Second...attack this with everything you have.  Research amino acid protocol, vitamins, exercise, etc.  The more you do, the better you will feel.  Your body and mind need to be "jump started"...even though you will feel like doing nothing.

Third...you will get past this...and life on the other end is wonderful.  Yes, it has it's up and downs...but it is real and it can be amazing at times.

Keep posting, reading and checking in.  There are some wonderful people on this site...and we all love reading success stories.
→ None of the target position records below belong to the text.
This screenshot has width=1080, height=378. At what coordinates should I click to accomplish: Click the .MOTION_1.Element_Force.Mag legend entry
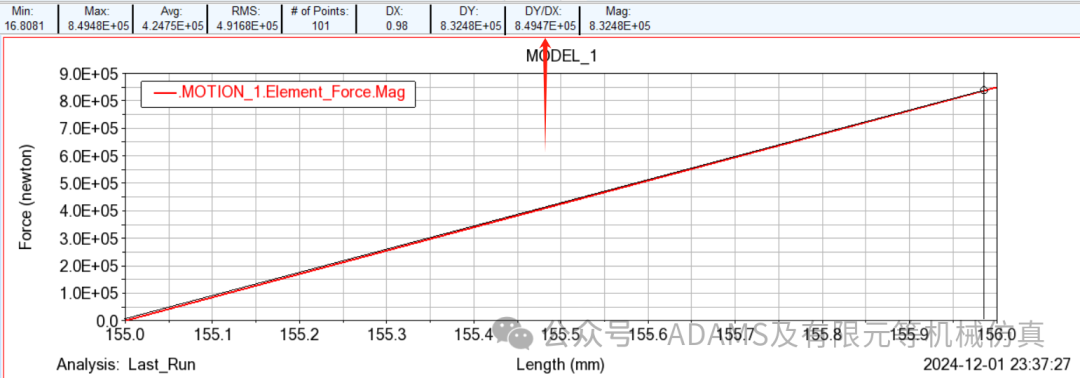[278, 94]
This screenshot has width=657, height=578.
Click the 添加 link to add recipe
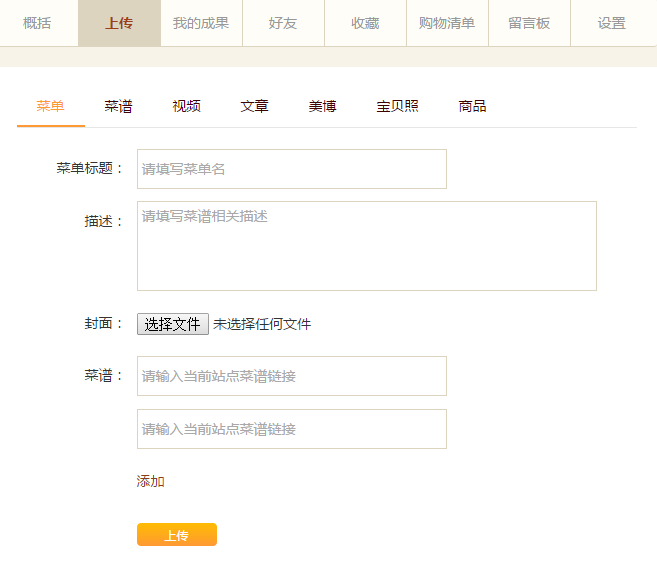tap(150, 481)

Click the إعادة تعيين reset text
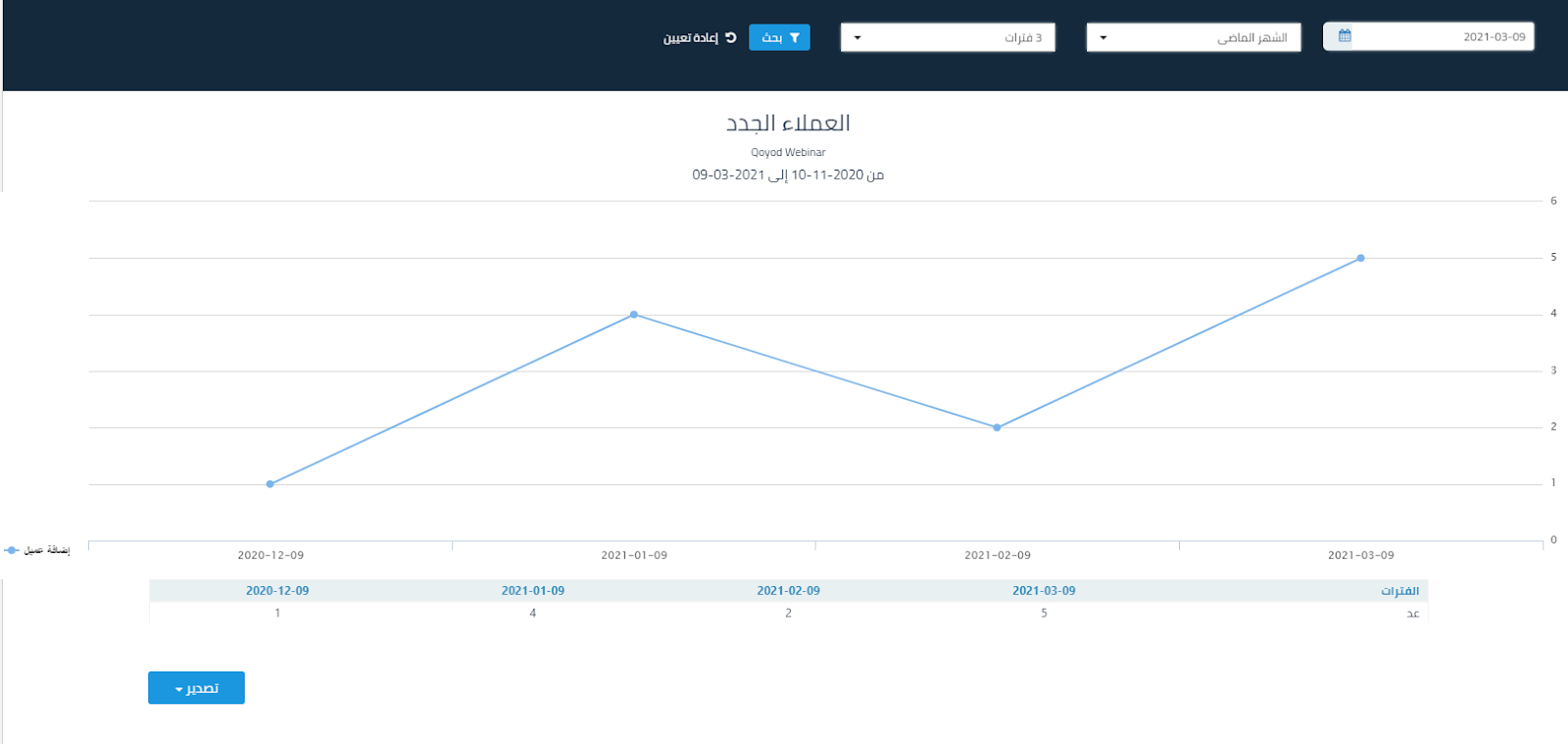(691, 38)
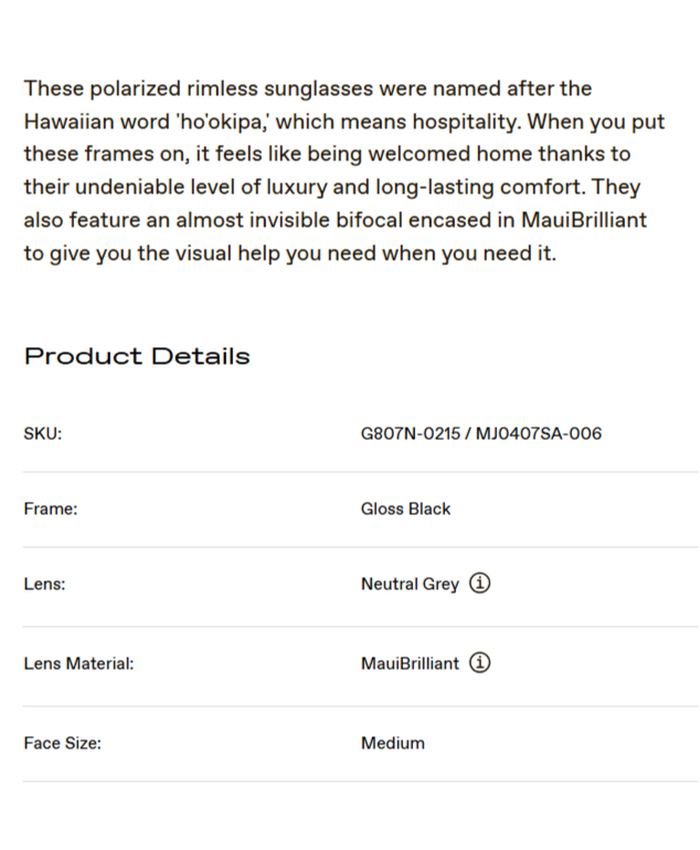The width and height of the screenshot is (700, 850).
Task: Click the MJ0407SA-006 SKU code
Action: pyautogui.click(x=539, y=434)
As I always like to say..."Come and Play!"


~ Free
Helpful - 0
Avatar universal
I am going to start my cold turkey detox soon from vicodin 5/500 approximately 6 pills a day.  I am scared.  I have a wonderful husband, but I do not want to tell him.  I also have 4 children with exhausting schedules.  It is going to be so hard to keep up.  I have been reading the posts, and am inspired by both of your comments.  Taking a week off work is doable for me as I am only part time, but I will have to schedule it.  I will crave the vicodin a again when I am exhausted the next day after work, and have to take care of the kids.  This is the scariest part for me.  The wd is just a challenge that I WILL make it through if I don't work during this time, and I can post for encouragement.  Please help me.  I have not set a date yet.    
Helpful - 0
Avatar universal
Sounds like you and I are in the same situation...sneezing and all! You are a day ahead of me...and it sounds like you're doing an amazing job. I've had the beating heart and sneezing as well and am definitely looking forward to them both ending. But dont' you just feel so much better about yourself at this point? Keep up the good job.